CTF Walkthroughs, Hack The Box

Hack The Box – Legacy Walkthrough

Introduction

This was an easy Windows box that involved exploiting the EternalBlue SMB vulnerability which is part of the MS17-010 security bulletin.

Enumeration

The first thing to do is to run a TCP Nmap scan against the 1000 most common ports, and using the following flags:

  • -sC to run default scripts
  • -sV to enumerate applications versions
  • -Pn to skip the host discovery phase, as some hosts will not respond to ping requests
  • -oA to save the output in all formats available

SMB Enumeration

The next step was to run a Nmap scan on ports 139 and 445 with all SMB enumeration scripts, to further enumerate this service. Command used: 

nmap -p 139,445 -Pn –script smb-enum* 10.10.10.40

Then ran another Nmap scan to check for any known vulnerabilities within the SMB service. Nmap has a number of “smb-vuln-msxx-xxx” scripts that can be used to test the SMB service for public exploits.

SMB Exploitation

I tried a few exploits for MS17-010 found in GitHub and ExploitDB but most of them did not seem to work, I then finally found the following Git repository – this exploit can use an exe-embedded shellcode, rather
than having to add the shellcode to a Python script like some of the other ones available on ExploitDB.

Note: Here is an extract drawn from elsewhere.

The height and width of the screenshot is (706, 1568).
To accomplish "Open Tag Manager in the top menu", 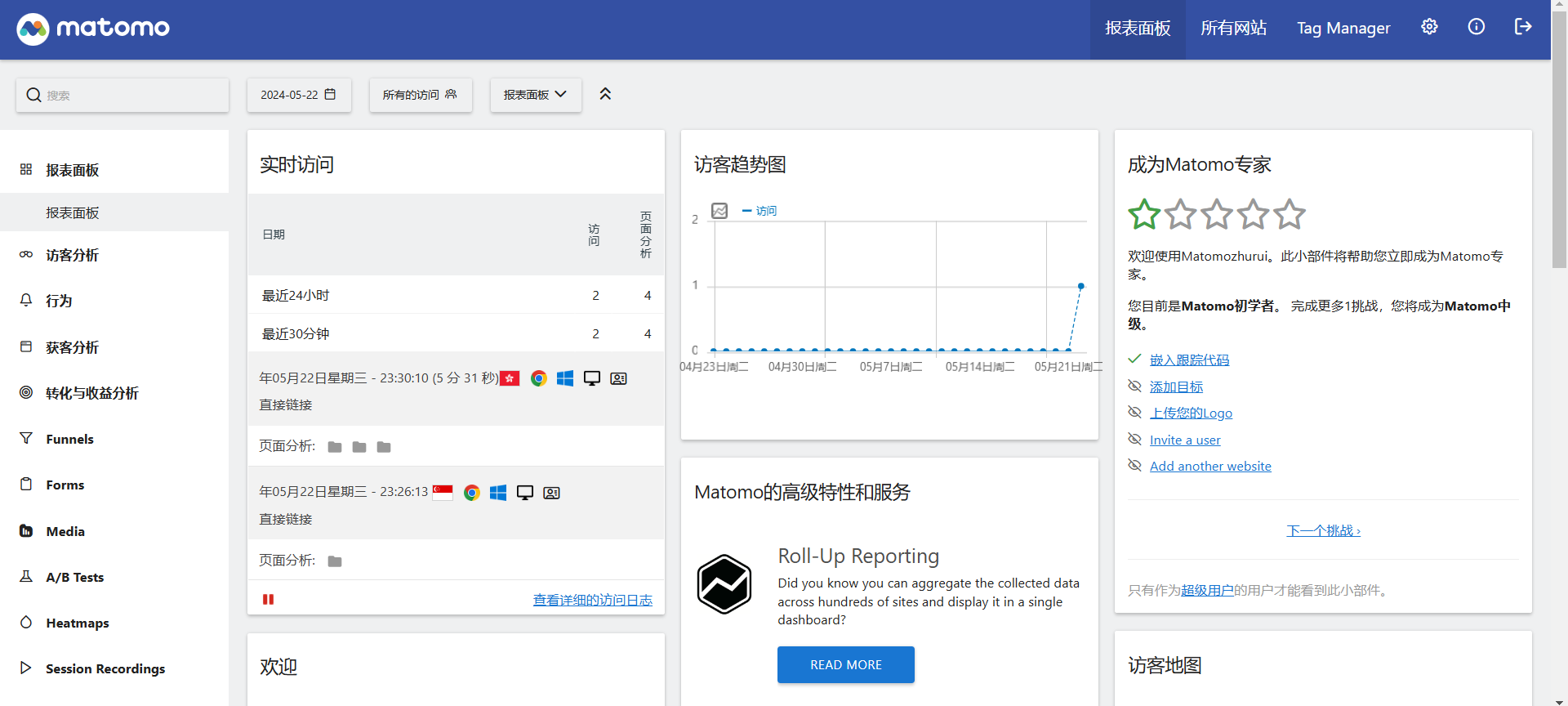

The first step is to generate some shellcode using MSFvenom with the following flags:

  • -p to specify the payload type, in this case the Windows TCP reverse shell
  • LHOST to specify the local host IP address to connect to
  • LPORT to specify the local port to connect to

The next step is to set up a Netcat listener, which will catch our reverse shell when it is executed by the victim host, using the following flags:

  • -l to listen for incoming connections
  • -v for verbose output
  • -n to skip the DNS lookup
  • -p to specify the port to listen on

Executing the exploit, providing the IP address of the target machine, the malicious executable and the port to be used – this provides with a reverse shell. It looks like the current user already has system-level so no privilege escalation is required.

Conclusion

The EternalBlue vulnerability is a very common Windows issue that has affected a large number of systems over the years, it is particularly dangerous as it is extremely easy to exploit and pretty much always results in a full system compromise.